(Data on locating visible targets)

====================

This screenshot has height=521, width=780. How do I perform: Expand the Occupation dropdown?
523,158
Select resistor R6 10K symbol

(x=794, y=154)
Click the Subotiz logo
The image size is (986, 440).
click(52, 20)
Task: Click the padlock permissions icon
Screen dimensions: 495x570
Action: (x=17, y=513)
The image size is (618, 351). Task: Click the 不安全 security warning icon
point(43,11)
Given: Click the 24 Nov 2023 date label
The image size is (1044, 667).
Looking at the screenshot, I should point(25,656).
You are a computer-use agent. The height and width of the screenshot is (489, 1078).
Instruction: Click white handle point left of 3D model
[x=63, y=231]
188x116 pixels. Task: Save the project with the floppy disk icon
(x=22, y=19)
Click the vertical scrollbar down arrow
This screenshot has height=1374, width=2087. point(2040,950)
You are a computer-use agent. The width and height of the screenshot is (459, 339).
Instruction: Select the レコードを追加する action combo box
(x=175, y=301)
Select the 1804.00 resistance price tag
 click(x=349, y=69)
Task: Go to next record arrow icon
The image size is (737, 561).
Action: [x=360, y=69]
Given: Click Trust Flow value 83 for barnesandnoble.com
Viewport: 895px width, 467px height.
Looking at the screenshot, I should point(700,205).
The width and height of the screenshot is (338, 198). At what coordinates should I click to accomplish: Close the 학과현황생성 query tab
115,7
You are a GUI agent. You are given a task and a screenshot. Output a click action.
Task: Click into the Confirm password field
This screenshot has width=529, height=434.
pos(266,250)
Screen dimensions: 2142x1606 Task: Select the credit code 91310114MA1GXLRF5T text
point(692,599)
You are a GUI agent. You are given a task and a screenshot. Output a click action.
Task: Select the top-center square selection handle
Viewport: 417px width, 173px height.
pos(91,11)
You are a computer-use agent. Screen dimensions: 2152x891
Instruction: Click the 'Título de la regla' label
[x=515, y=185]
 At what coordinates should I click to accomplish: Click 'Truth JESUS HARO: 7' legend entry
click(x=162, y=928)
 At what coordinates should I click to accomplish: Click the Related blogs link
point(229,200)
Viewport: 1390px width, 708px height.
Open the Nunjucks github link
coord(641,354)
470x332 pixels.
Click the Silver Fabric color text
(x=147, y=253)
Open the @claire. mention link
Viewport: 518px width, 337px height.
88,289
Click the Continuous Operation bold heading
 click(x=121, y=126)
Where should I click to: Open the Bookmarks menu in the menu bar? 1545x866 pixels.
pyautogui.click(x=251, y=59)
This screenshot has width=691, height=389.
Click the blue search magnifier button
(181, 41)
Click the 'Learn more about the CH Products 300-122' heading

====================

● **SHORT PROBLEM**
Rewrite the entries above as a JSON list of strings, one string for each line, leaving out blank lines.

● **WRITTEN SOLUTION**
[
  "This screenshot has height=521, width=780. How do I perform: Expand the Occupation dropdown?",
  "523,158",
  "Select resistor R6 10K symbol",
  "(x=794, y=154)",
  "Click the Subotiz logo",
  "The image size is (986, 440).",
  "click(52, 20)",
  "Task: Click the padlock permissions icon",
  "Screen dimensions: 495x570",
  "Action: (x=17, y=513)",
  "The image size is (618, 351). Task: Click the 不安全 security warning icon",
  "point(43,11)",
  "Given: Click the 24 Nov 2023 date label",
  "The image size is (1044, 667).",
  "Looking at the screenshot, I should point(25,656).",
  "You are a computer-use agent. The height and width of the screenshot is (489, 1078).",
  "Instruction: Click white handle point left of 3D model",
  "[x=63, y=231]",
  "188x116 pixels. Task: Save the project with the floppy disk icon",
  "(x=22, y=19)",
  "Click the vertical scrollbar down arrow",
  "This screenshot has height=1374, width=2087. point(2040,950)",
  "You are a computer-use agent. The width and height of the screenshot is (459, 339).",
  "Instruction: Select the レコードを追加する action combo box",
  "(x=175, y=301)",
  "Select the 1804.00 resistance price tag",
  " click(x=349, y=69)",
  "Task: Go to next record arrow icon",
  "The image size is (737, 561).",
  "Action: [x=360, y=69]",
  "Given: Click Trust Flow value 83 for barnesandnoble.com",
  "Viewport: 895px width, 467px height.",
  "Looking at the screenshot, I should point(700,205).",
  "The width and height of the screenshot is (338, 198). At what coordinates should I click to accomplish: Close the 학과현황생성 query tab",
  "115,7",
  "You are a GUI agent. You are given a task and a screenshot. Output a click action.",
  "Task: Click into the Confirm password field",
  "This screenshot has width=529, height=434.",
  "pos(266,250)",
  "Screen dimensions: 2142x1606 Task: Select the credit code 91310114MA1GXLRF5T text",
  "point(692,599)",
  "You are a GUI agent. You are given a task and a screenshot. Output a click action.",
  "Task: Select the top-center square selection handle",
  "Viewport: 417px width, 173px height.",
  "pos(91,11)",
  "You are a computer-use agent. Screen dimensions: 2152x891",
  "Instruction: Click the 'Título de la regla' label",
  "[x=515, y=185]",
  " At what coordinates should I click to accomplish: Click 'Truth JESUS HARO: 7' legend entry",
  "click(x=162, y=928)",
  " At what coordinates should I click to accomplish: Click the Related blogs link",
  "point(229,200)",
  "Viewport: 1390px width, 708px height.",
  "Open the Nunjucks github link",
  "coord(641,354)",
  "470x332 pixels.",
  "Click the Silver Fabric color text",
  "(x=147, y=253)",
  "Open the @claire. mention link",
  "Viewport: 518px width, 337px height.",
  "88,289",
  "Click the Continuous Operation bold heading",
  " click(x=121, y=126)",
  "Where should I click to: Open the Bookmarks menu in the menu bar? 1545x866 pixels.",
  "pyautogui.click(x=251, y=59)",
  "This screenshot has width=691, height=389.",
  "Click the blue search magnifier button",
  "(181, 41)",
  "Click the 'Learn more about the CH Products 300-122' heading"
]